– Меня знаете? – нарушил он тишину.
– Знаем, батюшка, как же не знать? – Софья Торопка, баба лет сорока, тощая, с редкими сальными волосами и морщинистым некрасивым лицом, нервно затеребила краешек головного платка.
– Чай не дураки, – хмуро добавил Силантий Дымов, немолодой мужик, крупносложенный, широкоплечий и весь какой-то помятый.
– Тогда сразу к делу. – Бучила навалился на стол. – Что случилось на болоте, чего видели и от чего бежали?
– Страху, страху, батюшка, натерпелись, – заголосила Софья. – Зачем, зачем поперлись на топь? А я говорила! А я предупреждала! А кто меня слушал?
– Я тя щас ударю, – оборвал поток бабьей говорливости Рух. – По делу давай, без затейливых предисловиев. С того момента, как все по махерке пошло.
– Это я мигом. – Баба как-то сразу приняла деловой вид. – Мы, значит, журавиху собираем, ее на болоте тьмущая тьма, все от краю до краю красно…

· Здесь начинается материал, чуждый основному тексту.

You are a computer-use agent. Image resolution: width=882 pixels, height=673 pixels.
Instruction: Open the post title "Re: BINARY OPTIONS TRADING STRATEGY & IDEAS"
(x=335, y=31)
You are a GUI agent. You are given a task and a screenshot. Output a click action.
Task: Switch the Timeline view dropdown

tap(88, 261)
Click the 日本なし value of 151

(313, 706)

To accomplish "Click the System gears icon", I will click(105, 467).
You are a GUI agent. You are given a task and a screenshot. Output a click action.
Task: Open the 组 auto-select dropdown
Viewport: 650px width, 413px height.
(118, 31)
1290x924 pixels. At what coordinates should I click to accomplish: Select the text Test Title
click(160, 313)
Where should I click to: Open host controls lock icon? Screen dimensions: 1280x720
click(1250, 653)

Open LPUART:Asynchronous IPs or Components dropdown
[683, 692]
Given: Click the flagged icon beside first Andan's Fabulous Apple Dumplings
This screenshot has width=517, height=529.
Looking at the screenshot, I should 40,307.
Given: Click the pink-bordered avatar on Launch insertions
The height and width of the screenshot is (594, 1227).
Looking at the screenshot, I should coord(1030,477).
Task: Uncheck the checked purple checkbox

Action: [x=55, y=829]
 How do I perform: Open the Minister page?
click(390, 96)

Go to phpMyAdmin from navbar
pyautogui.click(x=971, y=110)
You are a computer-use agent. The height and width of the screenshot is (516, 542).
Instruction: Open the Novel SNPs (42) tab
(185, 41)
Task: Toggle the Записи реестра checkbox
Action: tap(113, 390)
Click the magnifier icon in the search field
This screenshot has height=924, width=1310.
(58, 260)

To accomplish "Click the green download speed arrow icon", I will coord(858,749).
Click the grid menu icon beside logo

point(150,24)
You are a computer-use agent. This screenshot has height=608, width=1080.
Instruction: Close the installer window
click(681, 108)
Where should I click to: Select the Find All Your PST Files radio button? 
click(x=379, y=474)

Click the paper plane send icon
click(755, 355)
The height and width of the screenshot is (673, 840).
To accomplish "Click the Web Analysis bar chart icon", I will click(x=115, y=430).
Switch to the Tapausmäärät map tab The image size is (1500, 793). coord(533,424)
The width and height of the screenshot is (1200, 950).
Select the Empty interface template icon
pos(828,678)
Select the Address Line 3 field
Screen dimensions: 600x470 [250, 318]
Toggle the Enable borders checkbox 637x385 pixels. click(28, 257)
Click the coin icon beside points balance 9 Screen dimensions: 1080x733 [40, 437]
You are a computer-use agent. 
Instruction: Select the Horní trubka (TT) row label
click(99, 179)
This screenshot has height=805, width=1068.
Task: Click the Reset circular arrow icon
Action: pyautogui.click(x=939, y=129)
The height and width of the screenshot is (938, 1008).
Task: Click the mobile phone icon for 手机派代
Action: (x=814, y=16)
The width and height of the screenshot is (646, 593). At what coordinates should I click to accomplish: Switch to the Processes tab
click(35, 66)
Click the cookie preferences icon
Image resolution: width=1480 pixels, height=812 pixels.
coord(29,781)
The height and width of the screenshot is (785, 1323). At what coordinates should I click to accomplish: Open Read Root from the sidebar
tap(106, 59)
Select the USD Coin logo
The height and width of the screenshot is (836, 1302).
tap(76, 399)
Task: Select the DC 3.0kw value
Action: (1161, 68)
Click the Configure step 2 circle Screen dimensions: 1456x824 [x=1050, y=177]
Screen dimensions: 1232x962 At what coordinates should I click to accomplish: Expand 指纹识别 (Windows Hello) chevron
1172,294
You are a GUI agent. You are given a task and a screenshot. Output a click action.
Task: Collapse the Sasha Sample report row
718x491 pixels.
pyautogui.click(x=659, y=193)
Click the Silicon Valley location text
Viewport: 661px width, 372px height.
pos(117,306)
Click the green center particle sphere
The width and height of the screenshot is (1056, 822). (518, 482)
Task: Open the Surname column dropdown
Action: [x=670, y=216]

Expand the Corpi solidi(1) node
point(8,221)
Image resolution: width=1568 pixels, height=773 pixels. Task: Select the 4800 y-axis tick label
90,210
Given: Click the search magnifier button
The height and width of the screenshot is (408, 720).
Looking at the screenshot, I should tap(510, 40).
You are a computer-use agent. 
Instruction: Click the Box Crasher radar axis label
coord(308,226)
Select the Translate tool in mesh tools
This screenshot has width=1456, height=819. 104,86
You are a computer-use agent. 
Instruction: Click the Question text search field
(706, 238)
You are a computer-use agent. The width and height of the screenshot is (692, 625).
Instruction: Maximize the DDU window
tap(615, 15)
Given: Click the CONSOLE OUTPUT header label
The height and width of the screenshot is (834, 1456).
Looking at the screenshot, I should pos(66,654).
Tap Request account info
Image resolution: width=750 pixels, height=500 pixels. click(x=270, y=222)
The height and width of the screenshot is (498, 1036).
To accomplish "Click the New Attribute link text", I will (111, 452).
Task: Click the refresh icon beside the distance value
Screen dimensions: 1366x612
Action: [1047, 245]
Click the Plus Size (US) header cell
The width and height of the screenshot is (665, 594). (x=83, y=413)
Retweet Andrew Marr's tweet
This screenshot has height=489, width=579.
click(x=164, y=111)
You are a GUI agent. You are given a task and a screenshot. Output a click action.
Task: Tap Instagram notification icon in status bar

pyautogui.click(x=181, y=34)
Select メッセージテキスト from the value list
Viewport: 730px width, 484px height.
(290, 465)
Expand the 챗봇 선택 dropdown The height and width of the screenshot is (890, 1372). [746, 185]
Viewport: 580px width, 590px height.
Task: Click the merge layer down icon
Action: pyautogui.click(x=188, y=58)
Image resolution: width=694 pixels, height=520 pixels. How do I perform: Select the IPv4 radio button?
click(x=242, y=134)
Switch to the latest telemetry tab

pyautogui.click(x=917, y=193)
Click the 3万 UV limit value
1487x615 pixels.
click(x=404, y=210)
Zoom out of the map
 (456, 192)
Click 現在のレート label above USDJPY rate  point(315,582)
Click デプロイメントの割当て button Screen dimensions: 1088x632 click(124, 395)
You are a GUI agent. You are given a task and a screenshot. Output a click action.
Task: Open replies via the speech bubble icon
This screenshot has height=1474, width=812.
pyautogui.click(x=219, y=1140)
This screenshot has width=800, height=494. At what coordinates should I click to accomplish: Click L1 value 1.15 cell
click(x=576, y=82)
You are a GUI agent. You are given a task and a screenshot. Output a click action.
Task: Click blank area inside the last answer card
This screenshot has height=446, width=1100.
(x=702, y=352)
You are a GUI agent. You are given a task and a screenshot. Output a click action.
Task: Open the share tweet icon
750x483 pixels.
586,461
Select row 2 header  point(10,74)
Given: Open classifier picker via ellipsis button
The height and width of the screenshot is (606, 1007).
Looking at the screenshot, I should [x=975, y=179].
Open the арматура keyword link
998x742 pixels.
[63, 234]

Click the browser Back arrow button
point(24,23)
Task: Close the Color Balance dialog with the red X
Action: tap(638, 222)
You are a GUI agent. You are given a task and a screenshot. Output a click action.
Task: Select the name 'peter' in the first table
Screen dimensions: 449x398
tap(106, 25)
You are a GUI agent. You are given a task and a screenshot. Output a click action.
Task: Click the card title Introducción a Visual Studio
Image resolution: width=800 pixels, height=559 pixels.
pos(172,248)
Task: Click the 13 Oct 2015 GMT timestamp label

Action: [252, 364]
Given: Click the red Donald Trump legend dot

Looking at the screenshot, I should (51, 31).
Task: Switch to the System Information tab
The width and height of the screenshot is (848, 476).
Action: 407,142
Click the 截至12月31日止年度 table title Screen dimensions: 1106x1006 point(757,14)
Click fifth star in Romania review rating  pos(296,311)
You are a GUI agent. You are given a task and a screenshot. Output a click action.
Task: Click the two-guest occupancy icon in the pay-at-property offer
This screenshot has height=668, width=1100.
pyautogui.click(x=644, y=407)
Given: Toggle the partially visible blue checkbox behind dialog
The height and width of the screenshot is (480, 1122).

– Ты очумела, что ли, совсем?
– Прости, Заступа-батюшка, прости, – ахнула Софья. – Не знаю, как и начать, прости дуру грешную, мыслишками путаюсь. Рядом со мною Фроська Копытова ягоду брала, ох и спорая баба… Все-все, поняла, опять не туда свернула… Так я краешком глаза смотрю, нету ее, только была и нет. Ну мало ли, может, до ветра пошла за кусток. Опять смотрю: стоит Фроська среди деревьев, теперь далече уже, саженях в полста. И машет, значит, рукой. Призывно так. Присмотрелася я и обмерла. Фроська-то не стоит, ноги до земли не достают, будто парит и перебирает ими тихонечко. А сзади, в зарослях, я и не углядела сначала, чудище, высотой чуть не с избу и собой горбатое, черное аки смоль и Фроську за шею лапищей держит и мне, что ли, как бы показывает. А потом раз – и пропало рывком и Фроську с собой унесло. Ну я клюкву бросила, хай с ней, с клюквой проклятой, подол подобрала и тикать. Только у ворот и опомнилась.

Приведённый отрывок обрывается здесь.